(Text shown begins)

Counter-Propagating Rotating Stall of Vaned Diffuser in a Centrifugal Compressor Near Design Condition

Abstract

Unstable flow in the vaned diffuser of a centrifugal compressor stage near design condition is investigated by numerical simulation. The simulation is performed with the unsteady Navier–Stokes equations and three different turbulence models. Comparisons of the characteristic curves of the stage have been carried out between simulation and experiment, and good agreement is obtained. The fluctuation signals near the interface between the impeller and the diffuser are also quantitatively analyzed from macro and micro scales under a series of mass flow conditions. The simulation results show that an abnormal counter-propagating rotating stall in the vaned diffuser is detected near design condition. The rotating stall displays that four stall cells near the shroud side of the vaned diffuser propagate slowly at a rate of approximately 0.675% of the impeller rotating frequency along the opposite direction of the impeller rotation. The propagation speed increases as the mass flow decreases. The generation and propagation mechanisms of this phenomenon are elucidated, respectively. It is found that flow separation near the diffuser shroud side is produced due to the spanwise variation of flow angles near the impeller exit, which leads to the generation of stall cells in the diffuser. The circumferential propagation of the rotating stall cells is propelled by the accumulation and release of the fluid energy from impeller passages. Further studies show that this phenomenon can be restrained by modifying the installation angle of diffuser vanes.

(Text shown ends)

_What you will do_.
Please answer these questions from the abstract above, one a line:
1. How many turbulence models were used in the simulation?
2. How fast do the stall cells propagate?
3. What change can restrain the counter-propagating rotating stall?

(Data begins)

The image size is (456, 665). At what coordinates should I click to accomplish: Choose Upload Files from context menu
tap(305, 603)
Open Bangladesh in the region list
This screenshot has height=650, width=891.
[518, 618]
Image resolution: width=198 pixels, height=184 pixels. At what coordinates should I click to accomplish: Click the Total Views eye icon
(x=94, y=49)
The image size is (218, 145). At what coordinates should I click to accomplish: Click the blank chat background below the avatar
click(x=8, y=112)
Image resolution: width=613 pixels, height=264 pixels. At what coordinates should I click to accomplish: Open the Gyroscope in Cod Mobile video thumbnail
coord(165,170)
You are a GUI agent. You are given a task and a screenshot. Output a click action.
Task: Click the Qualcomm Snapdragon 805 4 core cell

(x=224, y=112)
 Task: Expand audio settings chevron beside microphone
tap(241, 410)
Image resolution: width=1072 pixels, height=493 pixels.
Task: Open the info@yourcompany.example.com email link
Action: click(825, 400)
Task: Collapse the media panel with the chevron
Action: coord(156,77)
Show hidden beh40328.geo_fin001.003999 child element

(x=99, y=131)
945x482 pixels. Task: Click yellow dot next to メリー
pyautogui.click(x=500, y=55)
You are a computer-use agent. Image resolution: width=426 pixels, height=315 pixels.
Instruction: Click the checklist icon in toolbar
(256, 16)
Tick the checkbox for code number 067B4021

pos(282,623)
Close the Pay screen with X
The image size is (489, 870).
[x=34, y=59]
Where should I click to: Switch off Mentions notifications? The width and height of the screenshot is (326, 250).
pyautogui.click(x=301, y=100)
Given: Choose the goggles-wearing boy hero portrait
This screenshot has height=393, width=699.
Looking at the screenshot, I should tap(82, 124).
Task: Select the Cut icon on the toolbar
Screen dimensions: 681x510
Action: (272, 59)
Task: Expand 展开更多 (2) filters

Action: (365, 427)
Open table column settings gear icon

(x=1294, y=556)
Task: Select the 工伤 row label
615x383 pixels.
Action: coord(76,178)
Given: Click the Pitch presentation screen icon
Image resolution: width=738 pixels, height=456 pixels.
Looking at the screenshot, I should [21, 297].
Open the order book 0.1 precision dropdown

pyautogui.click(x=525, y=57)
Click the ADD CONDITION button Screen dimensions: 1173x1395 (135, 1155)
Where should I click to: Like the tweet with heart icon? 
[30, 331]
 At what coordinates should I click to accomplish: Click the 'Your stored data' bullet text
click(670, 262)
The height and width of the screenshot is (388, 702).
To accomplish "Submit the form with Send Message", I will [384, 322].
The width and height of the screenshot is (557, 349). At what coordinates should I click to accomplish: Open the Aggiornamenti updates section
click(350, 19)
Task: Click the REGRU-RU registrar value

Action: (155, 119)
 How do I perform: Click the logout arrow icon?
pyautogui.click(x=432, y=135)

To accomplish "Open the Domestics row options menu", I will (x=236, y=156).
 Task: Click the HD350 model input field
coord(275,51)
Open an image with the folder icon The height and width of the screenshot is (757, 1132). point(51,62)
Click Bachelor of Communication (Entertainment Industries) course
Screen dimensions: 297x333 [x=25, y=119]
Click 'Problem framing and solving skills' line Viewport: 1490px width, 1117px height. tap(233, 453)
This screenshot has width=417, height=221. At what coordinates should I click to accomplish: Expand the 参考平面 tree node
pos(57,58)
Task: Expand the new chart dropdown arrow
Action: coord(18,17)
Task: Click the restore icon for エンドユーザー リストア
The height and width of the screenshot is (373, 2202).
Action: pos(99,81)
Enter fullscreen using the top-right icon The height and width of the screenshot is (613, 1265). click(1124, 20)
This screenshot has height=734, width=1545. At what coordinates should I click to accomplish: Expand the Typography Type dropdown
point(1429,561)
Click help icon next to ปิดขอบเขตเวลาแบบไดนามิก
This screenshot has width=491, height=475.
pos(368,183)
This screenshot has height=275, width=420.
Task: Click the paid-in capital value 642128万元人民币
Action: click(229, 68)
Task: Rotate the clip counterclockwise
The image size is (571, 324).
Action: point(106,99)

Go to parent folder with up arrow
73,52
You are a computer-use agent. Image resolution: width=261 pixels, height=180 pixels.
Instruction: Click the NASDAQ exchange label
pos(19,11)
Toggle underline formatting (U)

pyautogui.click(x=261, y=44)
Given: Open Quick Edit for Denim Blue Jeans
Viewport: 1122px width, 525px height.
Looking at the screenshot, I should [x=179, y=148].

(Data ends)

_Solution to this problem_.
1. Three.
2. At approximately 0.675% of the impeller rotating frequency, opposite to the direction of impeller rotation.
3. Modifying the installation angle of the diffuser vanes.